Output Diagnostic.codeDescription.href when rules[id].helpUri is present in SARIF log

[scalvert]

The SARIF spec allows for rule metadata to be output in the log. Within that metadata is a helpUri property, which provides an href to be used to help provide additional information about the rule. From the spec:

A reportingDescriptor object MAY contain a property named helpUri whose value is a localizable string (§3.5.1) containing the absolute URI [RFC3986] of the primary documentation for the reporting item.

NOTE 1: The documentation might include examples, contact information for the authors, and links to additional information.

NOTE 2: This property is localizable so that help information in different languages can be viewed at different URIs.

To provide a richer output when annotating diagnostics in vscode, it would be great to be able to provide the Diagnostic additional information, if present, that would allow for annotations within the code window.

By setting Diagnostic.codeDescription.href to log.rules[id].helpUri, we can add a clickable link that can be used to provide help links to users. This is similar to what the vscode-eslint plugin provides for rule violations:

In the image above, the ruleId is clickable, and navigates to the rule's documentation markdown file.

I'm happy to implement this, if there's interest.

[scalvert]

ping, anyone around to discuss this?

[michaelcfanning]

Hello! Sorry for the delay in reply. This would be a great contribution to the viewer, would love to see it happen.

@jeffersonking

[jeffersonking]

Hi @scalvert! Also sorry for the delay in reply. Happy to take a PR or implement this for you. Either way.

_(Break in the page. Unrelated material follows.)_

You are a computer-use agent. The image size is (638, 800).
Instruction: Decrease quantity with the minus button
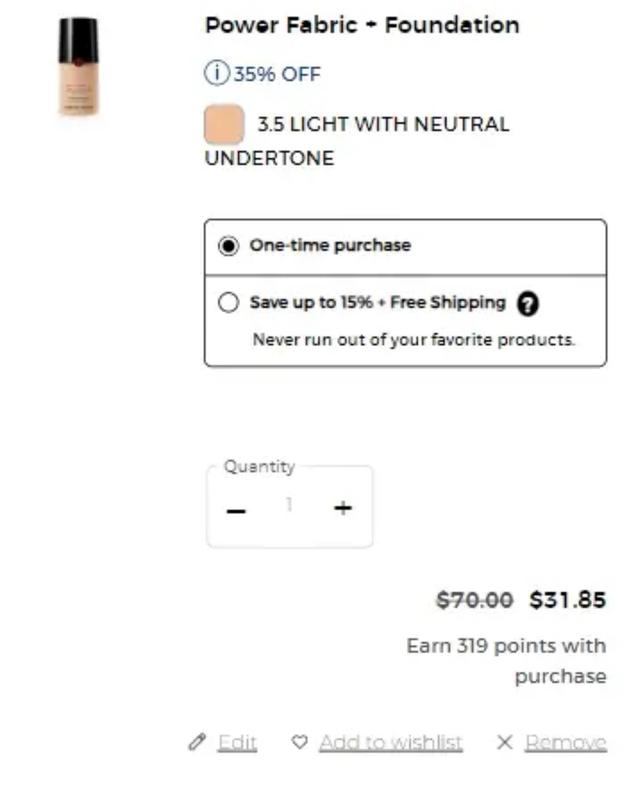tap(236, 510)
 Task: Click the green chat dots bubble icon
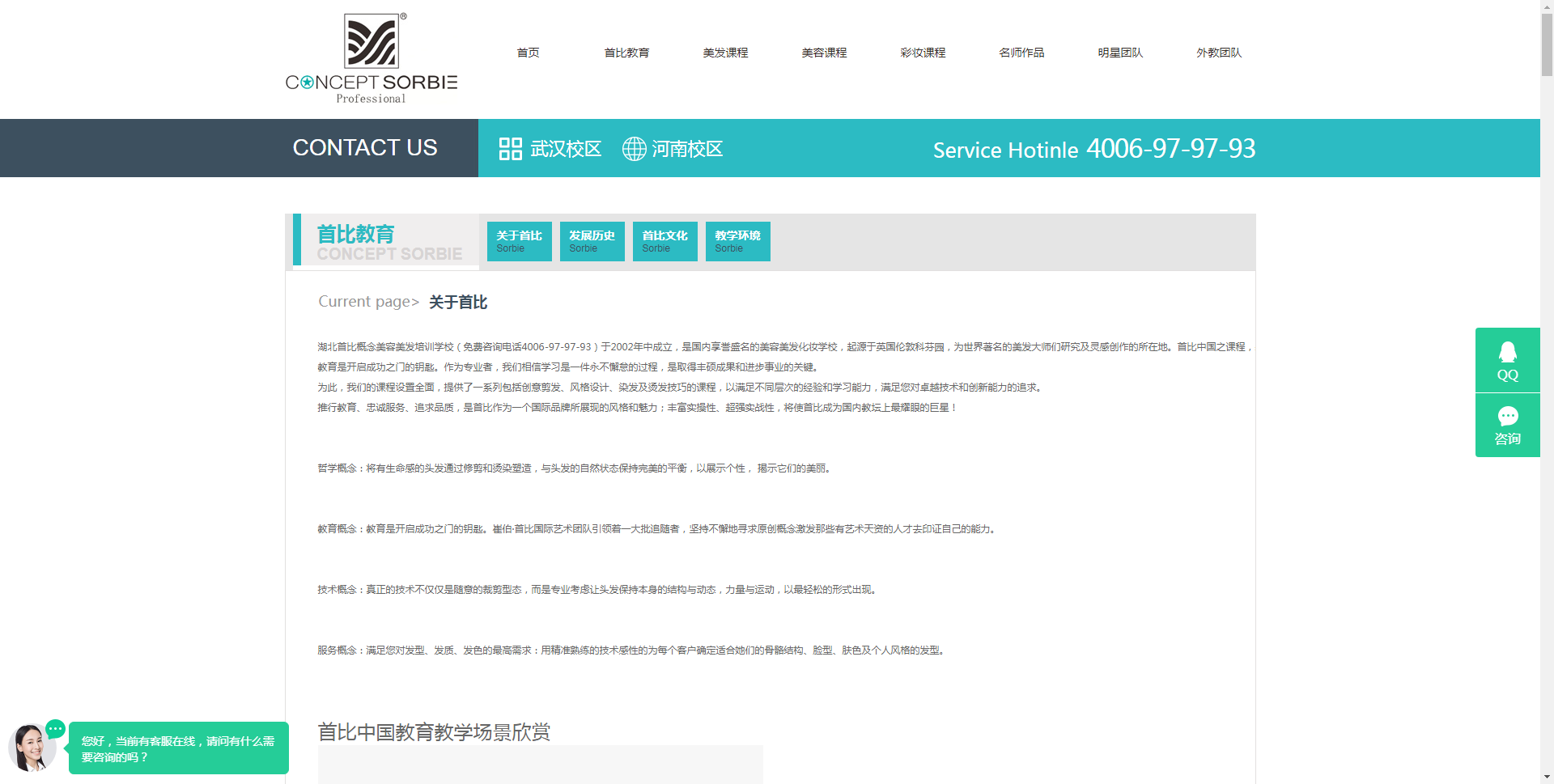coord(55,729)
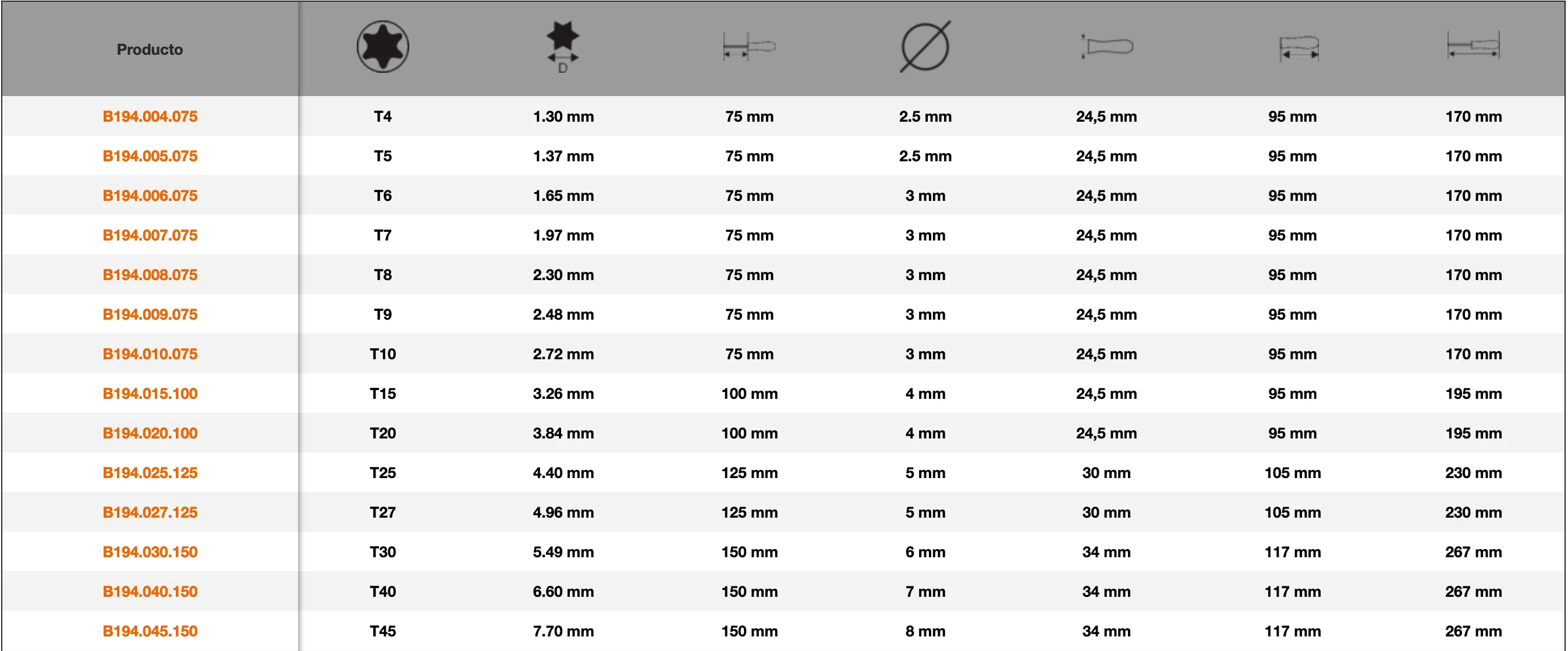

Looking briefly, I did not see a codeDescription property on Diagnostic. Will take a closer look at how ESLint does this. What am I missing here? Thanks!

[scalvert]

@jeffersonking it's part of the language server protocol.

[scalvert]

I'm happy either way WRT who implements. It may be faster for you since you're aware of the codebase, but there's no better time than the present for diving in and learning :)

Essentially we'd need a reference to the full SARIF log when constructing the diagnostic messages, as we'd need access to the rules in order to reference the rule metadata.

[scalvert]

eslint has a makeDiagnostic function they use, which contains the codeDescription if a ruleId is present.

The Diagnostic type is imported from vscode-languageserver/node

[jeffersonking]

@scalvert Thanks for that info. We currently do not implement a Language Server. Looks like implementing (transitioning to) that will be the bulk of the work. I'll talk with @michaelcfanning try to come up with an estimate.

If you have any other feature asks that require a Language Server, please let us know.

Re: "we'd need access to the rules": That should be no problem as we already access the rules.

[scalvert]

Perfect. Sounds good. Ya I figured that you weren't leveraging a language server yet. Happy to help out where I can. Let me know!